I wanted to perform complex switching maneuvers in a tight space and shunting cars between the industries fills the purpose. Also it is not necessary for every operating session to have each siding filled. Plus the sidings without industries are 2' and 3' in length, plenty of room for storage and the above mentioned movements.

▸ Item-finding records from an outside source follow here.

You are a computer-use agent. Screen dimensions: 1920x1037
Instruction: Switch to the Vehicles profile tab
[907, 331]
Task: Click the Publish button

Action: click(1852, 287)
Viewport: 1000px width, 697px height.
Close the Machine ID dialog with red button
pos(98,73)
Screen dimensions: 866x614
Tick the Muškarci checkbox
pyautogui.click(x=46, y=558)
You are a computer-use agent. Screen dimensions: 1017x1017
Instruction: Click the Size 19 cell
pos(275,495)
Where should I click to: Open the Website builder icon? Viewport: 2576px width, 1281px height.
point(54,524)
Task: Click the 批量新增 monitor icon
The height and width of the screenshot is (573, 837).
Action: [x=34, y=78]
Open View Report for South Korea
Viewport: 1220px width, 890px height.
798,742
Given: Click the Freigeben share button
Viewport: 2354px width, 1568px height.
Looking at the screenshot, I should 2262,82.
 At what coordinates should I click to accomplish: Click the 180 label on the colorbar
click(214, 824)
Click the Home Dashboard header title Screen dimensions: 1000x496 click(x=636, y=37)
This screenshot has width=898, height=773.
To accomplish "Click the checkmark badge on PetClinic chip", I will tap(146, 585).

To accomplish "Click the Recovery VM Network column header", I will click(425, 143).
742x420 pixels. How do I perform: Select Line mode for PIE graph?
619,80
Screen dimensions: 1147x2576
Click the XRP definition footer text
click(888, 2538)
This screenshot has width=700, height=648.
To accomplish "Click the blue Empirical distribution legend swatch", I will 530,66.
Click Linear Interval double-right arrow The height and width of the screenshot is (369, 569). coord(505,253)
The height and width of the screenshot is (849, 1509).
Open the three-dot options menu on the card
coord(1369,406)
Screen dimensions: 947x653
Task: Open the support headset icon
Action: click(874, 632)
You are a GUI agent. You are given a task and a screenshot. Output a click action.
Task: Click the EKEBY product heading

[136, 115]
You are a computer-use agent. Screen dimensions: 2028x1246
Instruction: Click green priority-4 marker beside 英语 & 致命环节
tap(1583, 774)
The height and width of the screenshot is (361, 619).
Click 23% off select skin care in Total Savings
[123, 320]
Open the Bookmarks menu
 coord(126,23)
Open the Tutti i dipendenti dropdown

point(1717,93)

The purpose of the open area between the curves is for a set of rowhouses next to a lot where some MOW vehicles will be stored. 
What you may call "tedious" will bepart of the fun for me, running at slow prototypical speeds swapping out sidings.


----------



## J.Albert1949 (Feb 3, 2018)

Runaround still needs more length "on the right end".
It should be long enough for 2 short cars and an engine...
(or an engine and 1 long car)

Are you designing with Kato #4 or Kato #6 turnouts?


----------



## cv_acr (Oct 28, 2011)

As long as there's enough room on one end to switch the runaround track, the other end can be just long enough for the engine to escape and runaround.


----------



## cv_acr (Oct 28, 2011)

I carefully designed my switching layout so the capacity of the trail track to the left is the same as the runaround track in the middle + engine. (Runaround fits 5 50' cars, tail track fits 6.)

The short tail at the bottom right is _just_ long enough for the engine and one car (depending on size of equipment - fits 2 50' cars). It only needs to allow the engine escape.


----------



## Railhead001 (Feb 12, 2020)

J.Albert1949 said:


> Runaround still needs more length "on the right end".
> It should be long enough for 2 short cars and an engine...
> (or an engine and 1 long car)
> 
> Are you designing with Kato #4 or Kato #6 turnouts?


Runarounds are not required to have a specific amount of cars to fit as long as the engine can "runaround" to the otherside of the train, as long as an engine can fit, then it serves its purpose. 

The layout has no need for more cars on the east end of the runaround since the main reason for it is to shunt cars back into the warehouse on the top right side and . As far as the turnouts, I am using #6 Kato turnouts .


----------